## TASK
Would you reproduce exactly, and only, the lines starting at the one with "You are a GUI" and ending at the last line of the data, with both included? Leave the pictures out.

=====

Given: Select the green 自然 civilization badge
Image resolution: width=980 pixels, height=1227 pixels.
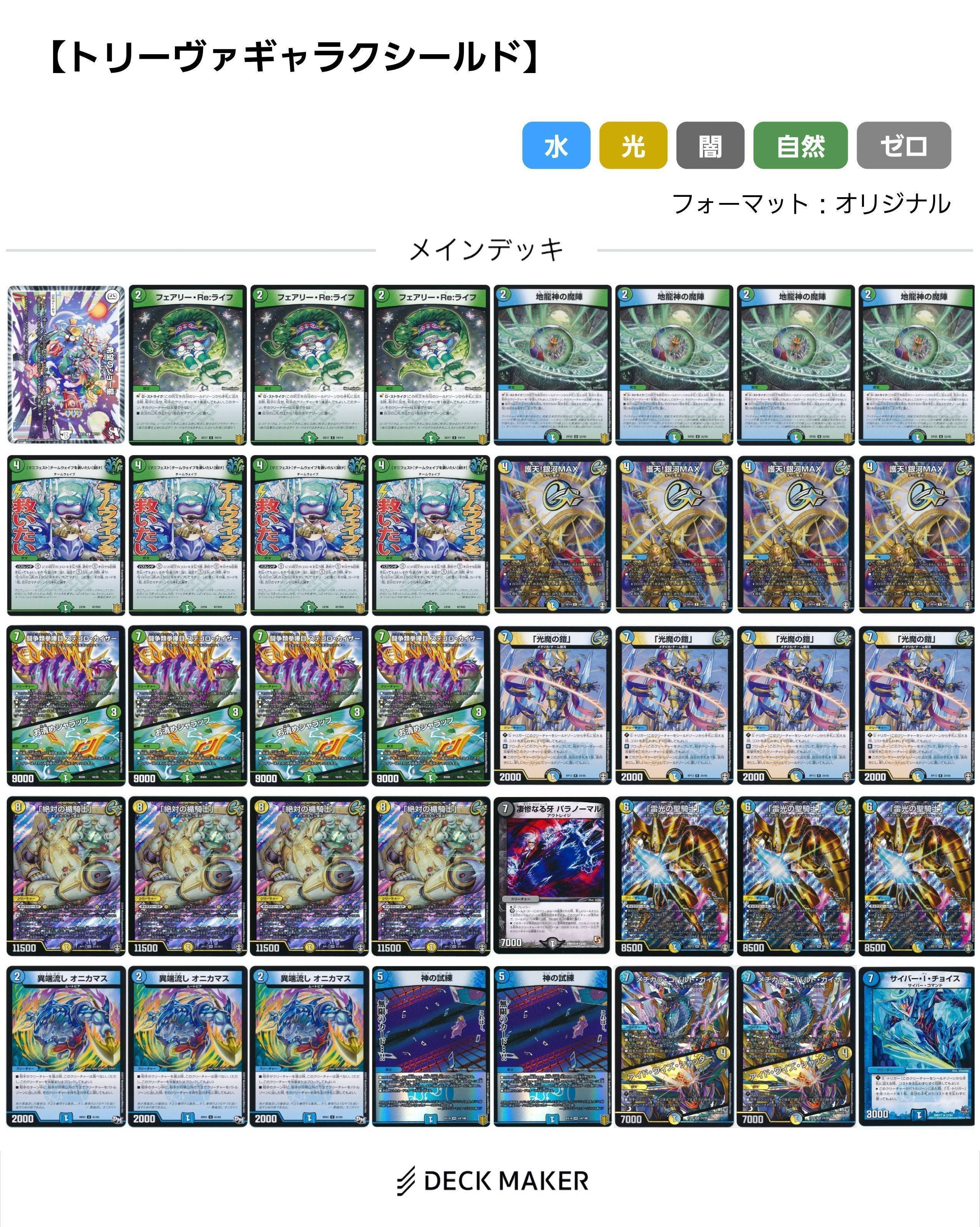Looking at the screenshot, I should click(800, 145).
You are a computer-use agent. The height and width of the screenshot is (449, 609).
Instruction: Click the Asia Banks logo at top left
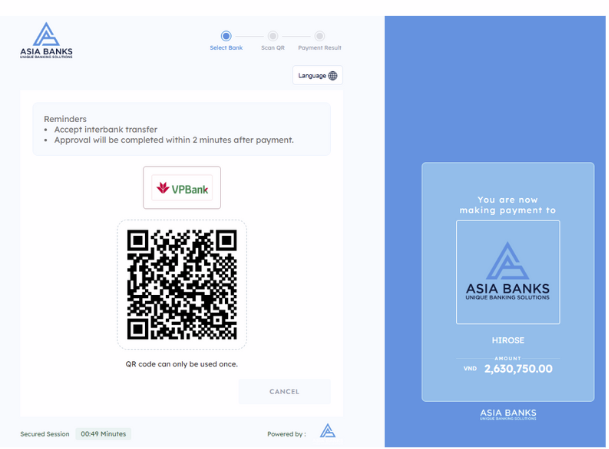[x=46, y=40]
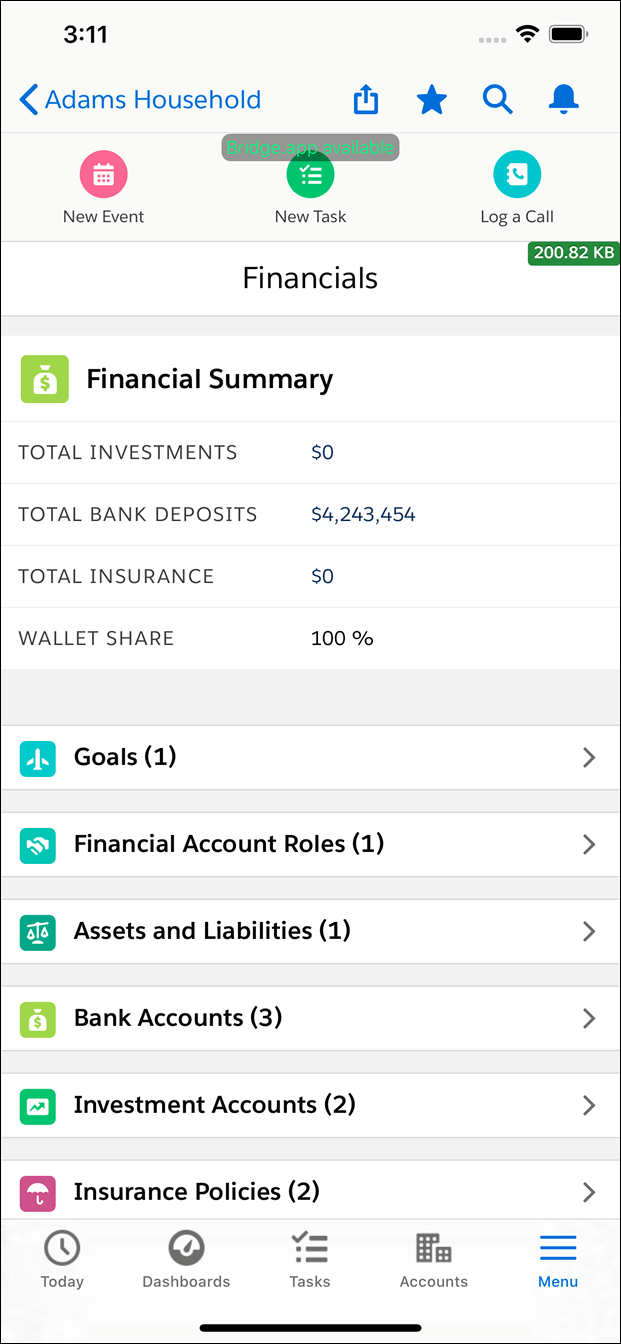Viewport: 621px width, 1344px height.
Task: Open the Tasks tab
Action: point(310,1259)
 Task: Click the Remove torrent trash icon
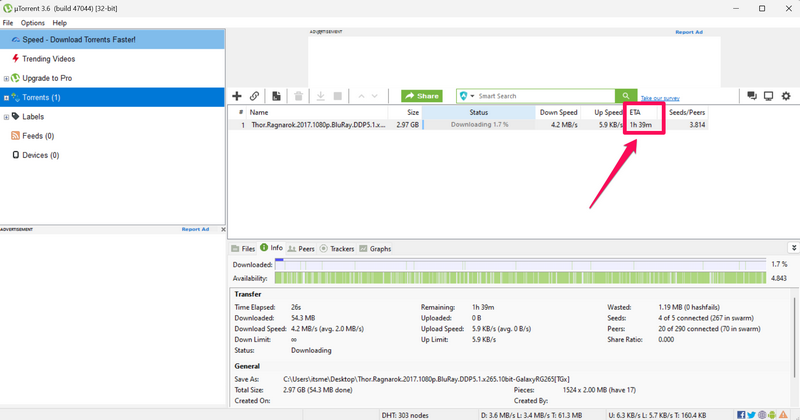pyautogui.click(x=298, y=96)
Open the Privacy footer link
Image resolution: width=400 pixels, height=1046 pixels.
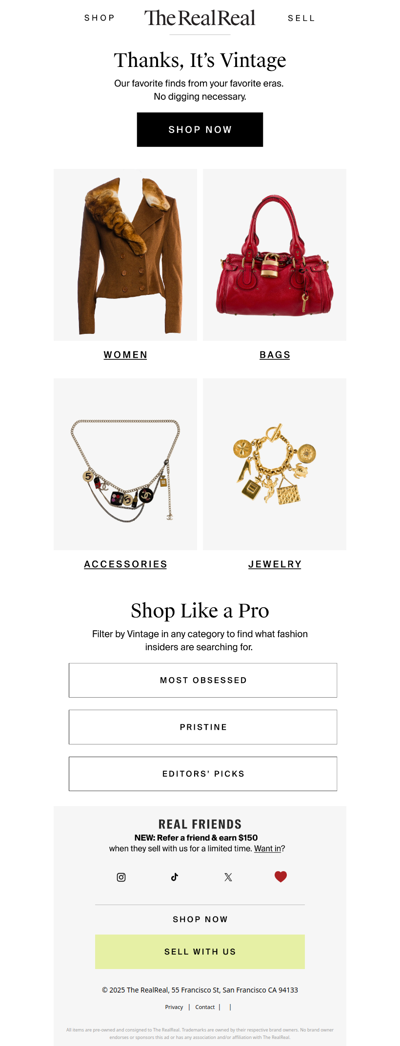[x=174, y=1007]
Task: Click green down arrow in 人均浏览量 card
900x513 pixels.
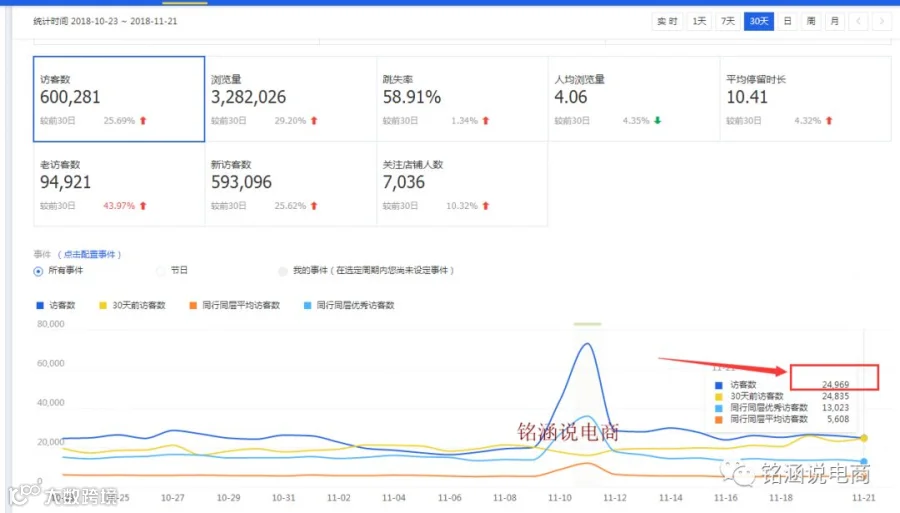Action: coord(657,121)
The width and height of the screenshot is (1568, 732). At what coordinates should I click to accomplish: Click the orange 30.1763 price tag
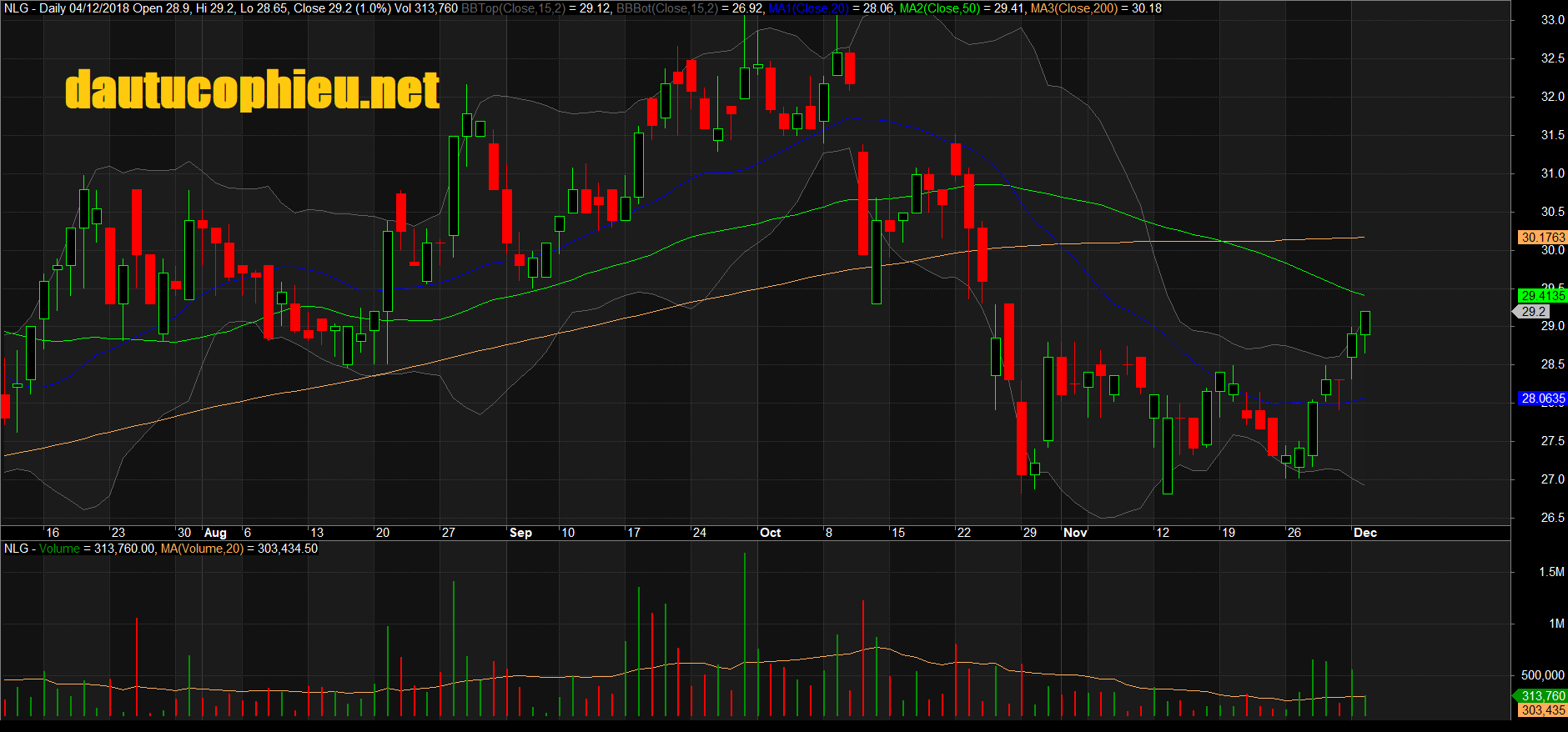[1542, 238]
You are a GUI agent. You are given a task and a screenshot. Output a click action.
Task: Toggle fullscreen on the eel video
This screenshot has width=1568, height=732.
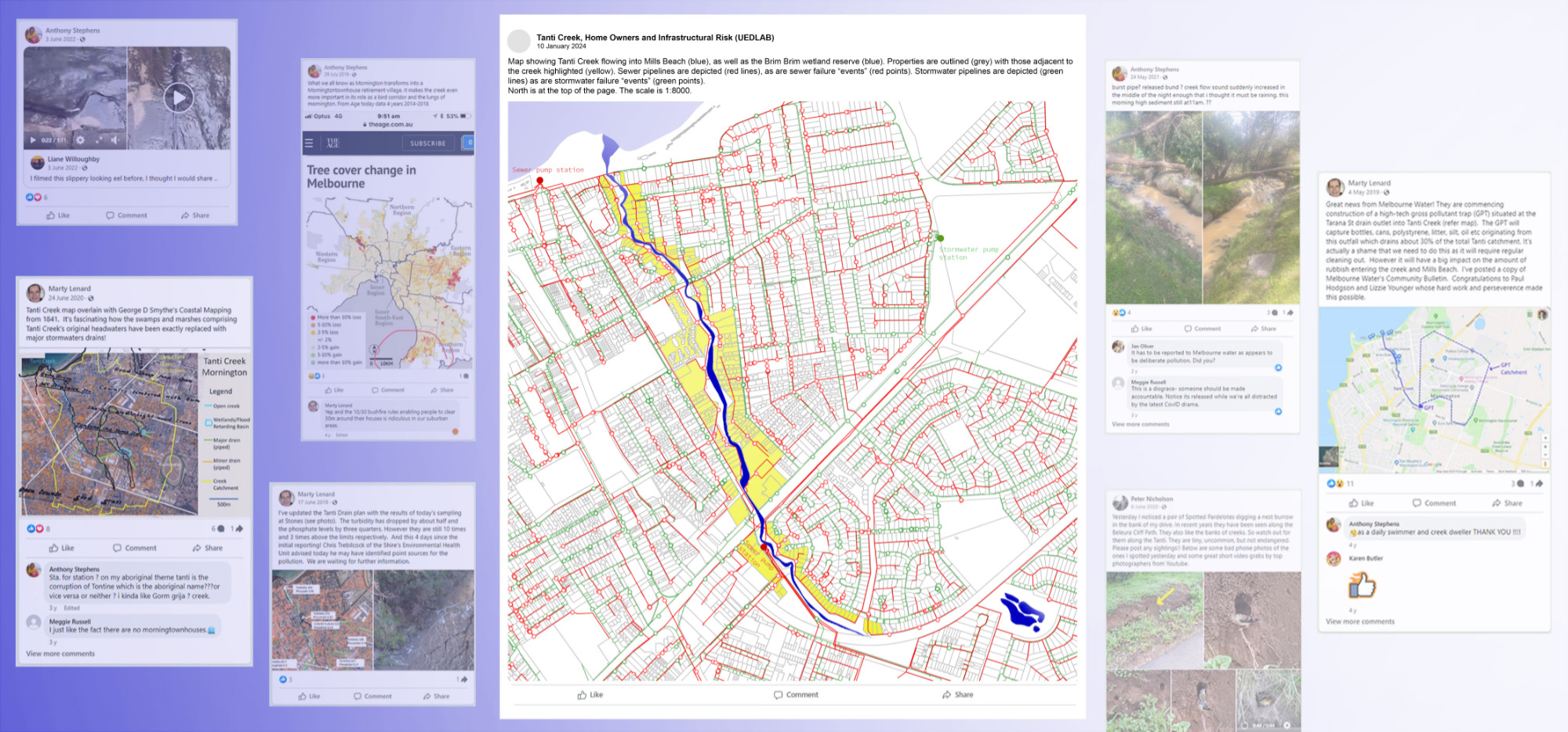pos(99,140)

=====

## ANSWER TO THIS TASK
You are a GUI agent. You are given a task and a screenshot. Output a click action.
Task: Toggle fullscreen on the eel video
This screenshot has width=1568, height=732.
pos(99,140)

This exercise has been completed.